VISIONARY FAITH

MANY SINCERE THINKERS and observers of the human condition have noted that the most important things about us are intangible—that is, beyond what the eye can observe.

Eventually, it will dawn on everyone that what matters most are the spiritual qualities we can perceive in one another. These qualities represent the eternal nature of each one of us. And among the most endearing and enduring of these are faith and trust in God, particularly needed during difficult times of prayer and searching for an enlarged view of life.

When we first meet someone, we generally identify him or her by physical attributes. Asked to describe a new acquaintance, we might say something about that person's height, weight, skin color, hair, and eyes. Yet as we get to know that individual better, the descriptions begin to change. We start to include some of those intangible yet more permanent attributes, such as kindness, a sense of humor, graciousness, willingness to help others. Qualities like those come to light through a deeper appreciation of individual character. They reveal the more infinite, eternal nature of our own existence, and of our abiding relationship to one an other as children of God.

**Recorded data:**
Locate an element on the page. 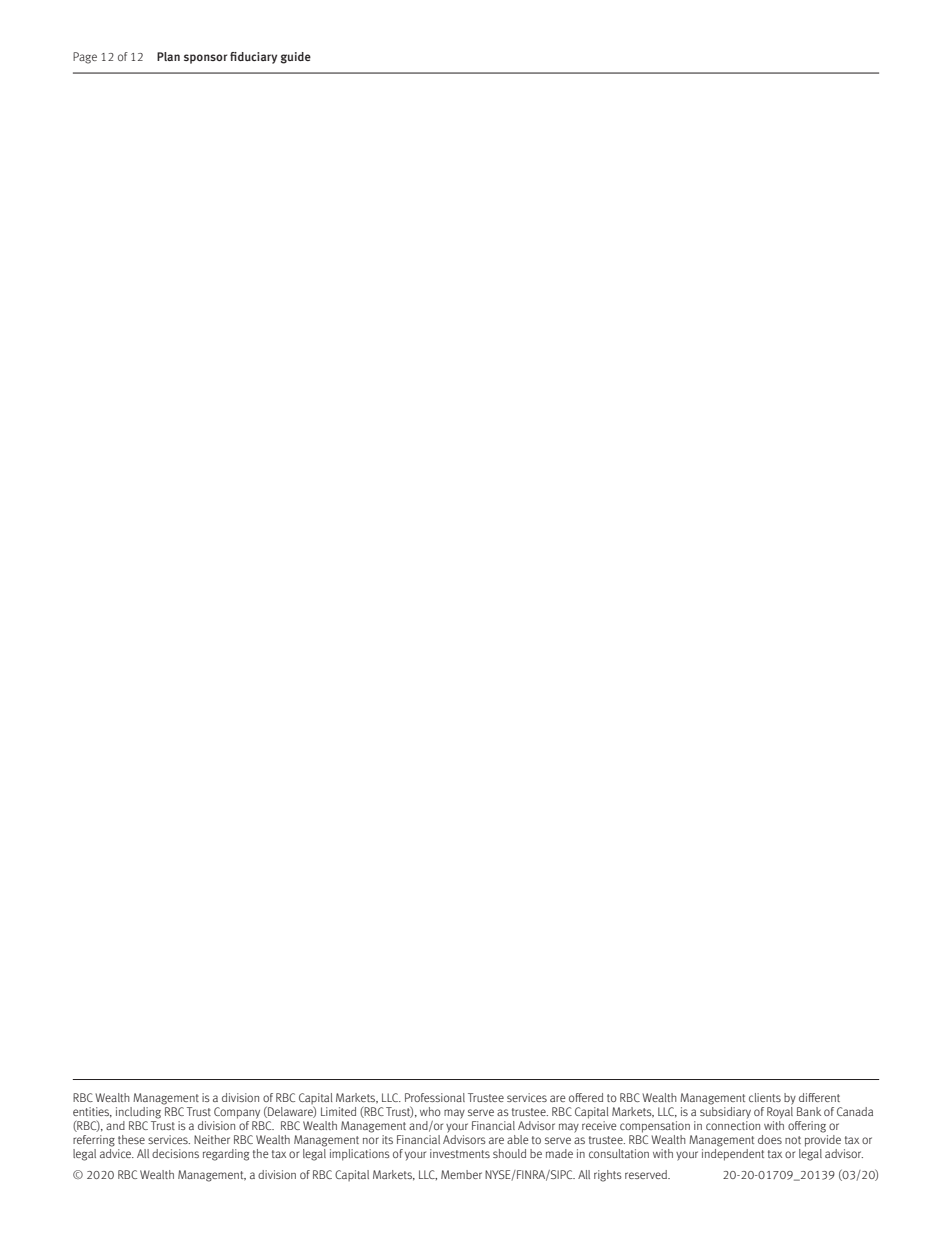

**To-do list:**
1. In the passage on visionary faith, which physical attributes might we mention when describing a new acquaintance?
2. Reproduce word for word the stretch of the passage on visionary faith from "MANY SINCERE THINKERS" through "view of life.".
3. Write the next part of the passage on visionary faith, picking up after its final sentence.

**Outputs by task:**
1. Height, weight, skin color, hair, and eyes.

2.
MANY SINCERE THINKERS and observers of the human condition have noted that the most important things about us are intangible—that is, beyond what the eye can observe.

Eventually, it will dawn on everyone that what matters most are the spiritual qualities we can perceive in one another. These qualities represent the eternal nature of each one of us. And among the most endearing and enduring of these are faith and trust in God, particularly needed during difficult times of prayer and searching for an enlarged view of life.

3.
Sentinel founder Mary Baker Eddy spent much of her adult life pursuing this understanding in a conscientious search for a more spiritual view of humanity. Her Bible-based research and study proved to her that this view of man—of the divine idea, both male and female, that God creates—has a powerful healing effect on oneself and on others. "A material human likeness," Mrs. Eddy wrote, "is the antipode of man in the image and likeness of God. Hence, a finite person is not the model for a metaphysician." She went on to advise Christian Scientists "to remove from their observation of study the personal sense of any one, and not to dwell in thought upon their own or others' corporeality, either as good or evil.

"According to Christian Science, material personality is an error in premise, and must result in erroneous conculsions. All will agree with me that material portraiture often fails to express even mortal man, and this declares its unfitness for fable or fact to build upon.

"... He advances most in divine Science who meditates most on infinite spiritual substance and intelligence. Experience proves this true" (Miscellaneous Writings 1883–1896, pp. 308–309).

The loss of a loved one impels a search for "the evidence of things not seen" for that person's indelible spiritual identity.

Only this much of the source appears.